“The kid ain’t ready.”
There were four of us in the expansive suite at the Hotel Chisca.
“I’ve seem him spit. He can sell.”
The two standing men, arguing about whether or not I could hack it as a mule auctioneer.
“You know, I could just talk to him myself.”
Me, the twenty-something kid, sitting on a stiff chair, eager to take his piece before the mule market dried up.
“Think you’re ready, boy? To step into the walls of my castle? To work under my name?”
Lastly, the Colonel. Mister M.R Meals, the obese god of mule sellers. He sat on a loveseat, taking up the entire thing by himself. A cane with a mule’s head and inlaid gold filigree was propped off to the side. His white seersucker suit was impeccably pressed.
“Back in ’39, there was a day I sold two mules a minute for the whole damn day.” The Colonel pointed at me with a sausage finger. “You think you could keep up with somethin’ like that?”
“I suspect. Least if I don’t, I know I can out run you.”

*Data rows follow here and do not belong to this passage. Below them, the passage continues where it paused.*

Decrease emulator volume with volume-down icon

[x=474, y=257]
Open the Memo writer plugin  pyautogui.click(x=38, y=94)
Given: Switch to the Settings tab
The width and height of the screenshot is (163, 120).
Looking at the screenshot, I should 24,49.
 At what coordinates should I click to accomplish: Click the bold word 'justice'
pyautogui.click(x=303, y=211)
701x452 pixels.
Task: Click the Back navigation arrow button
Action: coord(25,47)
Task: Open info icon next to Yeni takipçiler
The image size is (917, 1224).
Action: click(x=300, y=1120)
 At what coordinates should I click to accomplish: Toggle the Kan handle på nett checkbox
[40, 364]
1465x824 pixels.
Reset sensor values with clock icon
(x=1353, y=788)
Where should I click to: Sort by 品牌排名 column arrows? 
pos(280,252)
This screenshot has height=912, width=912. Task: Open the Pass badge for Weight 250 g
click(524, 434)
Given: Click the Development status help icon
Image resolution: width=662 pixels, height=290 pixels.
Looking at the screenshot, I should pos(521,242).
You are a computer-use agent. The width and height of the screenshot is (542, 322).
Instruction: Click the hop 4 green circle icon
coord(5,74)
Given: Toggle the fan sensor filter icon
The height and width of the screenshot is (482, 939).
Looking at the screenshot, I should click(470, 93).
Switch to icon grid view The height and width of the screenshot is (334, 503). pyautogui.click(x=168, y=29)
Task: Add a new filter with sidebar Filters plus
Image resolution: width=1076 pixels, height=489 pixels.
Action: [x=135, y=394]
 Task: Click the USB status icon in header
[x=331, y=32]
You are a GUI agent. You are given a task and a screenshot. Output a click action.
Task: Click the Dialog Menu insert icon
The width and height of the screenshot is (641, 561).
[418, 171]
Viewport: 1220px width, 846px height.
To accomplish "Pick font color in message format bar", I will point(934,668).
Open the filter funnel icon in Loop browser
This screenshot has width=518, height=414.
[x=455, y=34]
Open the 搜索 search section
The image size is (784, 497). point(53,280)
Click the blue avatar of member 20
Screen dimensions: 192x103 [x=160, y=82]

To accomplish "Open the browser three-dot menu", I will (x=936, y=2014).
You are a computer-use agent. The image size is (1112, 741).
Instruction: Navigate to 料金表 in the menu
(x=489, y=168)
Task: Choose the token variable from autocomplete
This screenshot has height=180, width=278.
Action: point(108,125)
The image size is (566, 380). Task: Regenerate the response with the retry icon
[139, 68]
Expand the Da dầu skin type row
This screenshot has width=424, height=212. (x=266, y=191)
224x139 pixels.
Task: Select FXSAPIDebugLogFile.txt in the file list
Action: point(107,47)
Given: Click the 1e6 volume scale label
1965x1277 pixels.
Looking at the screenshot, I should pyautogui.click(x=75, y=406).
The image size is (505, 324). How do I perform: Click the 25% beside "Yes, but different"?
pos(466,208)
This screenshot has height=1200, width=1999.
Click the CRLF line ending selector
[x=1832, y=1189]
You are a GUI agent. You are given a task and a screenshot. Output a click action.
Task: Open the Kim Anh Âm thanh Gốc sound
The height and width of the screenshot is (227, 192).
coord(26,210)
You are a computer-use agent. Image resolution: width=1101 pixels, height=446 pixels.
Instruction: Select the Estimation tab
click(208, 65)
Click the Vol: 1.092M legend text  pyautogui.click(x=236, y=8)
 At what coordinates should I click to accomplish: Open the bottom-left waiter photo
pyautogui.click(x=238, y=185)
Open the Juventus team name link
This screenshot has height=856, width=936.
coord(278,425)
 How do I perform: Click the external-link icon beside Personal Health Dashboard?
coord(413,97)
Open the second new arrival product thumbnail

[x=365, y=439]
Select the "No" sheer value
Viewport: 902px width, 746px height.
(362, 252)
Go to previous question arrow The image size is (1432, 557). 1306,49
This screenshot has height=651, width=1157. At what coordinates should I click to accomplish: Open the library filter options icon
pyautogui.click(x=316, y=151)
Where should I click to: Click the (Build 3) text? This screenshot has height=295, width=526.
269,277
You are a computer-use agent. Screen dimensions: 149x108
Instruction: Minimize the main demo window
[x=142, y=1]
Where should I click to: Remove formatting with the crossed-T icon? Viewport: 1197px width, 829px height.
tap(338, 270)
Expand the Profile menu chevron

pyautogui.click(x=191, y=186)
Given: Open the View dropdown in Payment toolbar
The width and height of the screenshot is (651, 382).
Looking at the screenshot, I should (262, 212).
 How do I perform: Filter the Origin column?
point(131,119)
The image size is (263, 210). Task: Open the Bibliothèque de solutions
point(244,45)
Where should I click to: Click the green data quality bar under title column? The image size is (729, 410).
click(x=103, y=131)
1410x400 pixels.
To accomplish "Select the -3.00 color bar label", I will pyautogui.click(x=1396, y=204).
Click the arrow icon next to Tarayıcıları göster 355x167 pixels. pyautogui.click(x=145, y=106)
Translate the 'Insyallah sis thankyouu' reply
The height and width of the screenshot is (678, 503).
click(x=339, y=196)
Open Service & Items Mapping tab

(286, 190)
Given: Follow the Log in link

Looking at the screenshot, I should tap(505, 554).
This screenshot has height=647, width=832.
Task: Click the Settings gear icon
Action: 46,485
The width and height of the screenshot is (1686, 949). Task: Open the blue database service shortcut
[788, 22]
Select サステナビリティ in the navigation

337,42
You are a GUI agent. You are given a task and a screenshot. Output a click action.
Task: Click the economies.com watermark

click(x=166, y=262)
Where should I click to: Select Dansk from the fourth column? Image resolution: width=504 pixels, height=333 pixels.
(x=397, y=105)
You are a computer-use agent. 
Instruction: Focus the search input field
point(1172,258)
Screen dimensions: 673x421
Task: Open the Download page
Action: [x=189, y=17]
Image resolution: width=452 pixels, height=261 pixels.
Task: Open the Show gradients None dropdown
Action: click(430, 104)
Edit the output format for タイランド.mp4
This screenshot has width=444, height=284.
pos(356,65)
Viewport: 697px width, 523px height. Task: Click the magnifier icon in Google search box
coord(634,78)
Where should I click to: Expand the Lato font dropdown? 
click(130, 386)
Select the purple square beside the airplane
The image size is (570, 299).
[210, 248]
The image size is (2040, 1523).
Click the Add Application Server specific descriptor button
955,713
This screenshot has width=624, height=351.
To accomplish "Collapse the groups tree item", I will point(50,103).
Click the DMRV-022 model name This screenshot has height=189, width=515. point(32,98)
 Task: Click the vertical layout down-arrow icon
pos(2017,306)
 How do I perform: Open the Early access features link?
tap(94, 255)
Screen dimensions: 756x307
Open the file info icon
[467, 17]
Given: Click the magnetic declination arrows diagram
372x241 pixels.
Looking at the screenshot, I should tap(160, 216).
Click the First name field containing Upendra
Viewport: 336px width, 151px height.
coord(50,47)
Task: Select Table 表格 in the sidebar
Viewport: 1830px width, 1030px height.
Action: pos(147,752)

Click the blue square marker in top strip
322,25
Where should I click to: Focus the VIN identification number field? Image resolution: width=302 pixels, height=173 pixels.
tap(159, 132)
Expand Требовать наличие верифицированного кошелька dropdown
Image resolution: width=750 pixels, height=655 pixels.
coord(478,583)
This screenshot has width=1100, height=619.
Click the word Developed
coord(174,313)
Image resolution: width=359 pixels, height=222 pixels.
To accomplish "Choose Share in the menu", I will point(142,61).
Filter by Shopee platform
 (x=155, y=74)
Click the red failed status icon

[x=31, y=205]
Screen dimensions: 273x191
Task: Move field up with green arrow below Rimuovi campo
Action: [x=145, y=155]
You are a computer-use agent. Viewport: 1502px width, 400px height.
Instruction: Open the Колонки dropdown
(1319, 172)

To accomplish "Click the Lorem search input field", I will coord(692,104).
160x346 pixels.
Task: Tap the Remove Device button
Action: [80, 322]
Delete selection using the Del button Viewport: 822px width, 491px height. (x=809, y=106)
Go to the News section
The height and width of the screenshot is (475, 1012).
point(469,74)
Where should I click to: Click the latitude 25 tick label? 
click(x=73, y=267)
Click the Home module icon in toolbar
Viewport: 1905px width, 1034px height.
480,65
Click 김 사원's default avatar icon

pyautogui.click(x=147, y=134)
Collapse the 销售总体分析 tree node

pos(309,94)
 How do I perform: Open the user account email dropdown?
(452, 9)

Then a guffaw of laughter from the Colonel.
I was hired on the spot.
An extension of Memphis being the cotton capital of the world was that it was also the mule capital of the world. Why? Because mules were the main tool of the farm to plow the fields. Amongst the auctioneers that made the mule trading business run, Colonel M.R. Meals was the best. Over the course of his extensive career he sold nearly a hundred and seventy million dollars worth of mules, much of that here in Memphis. Sadly, the mule market shrunk dramatically with the rise of industrial farm tools after World War II.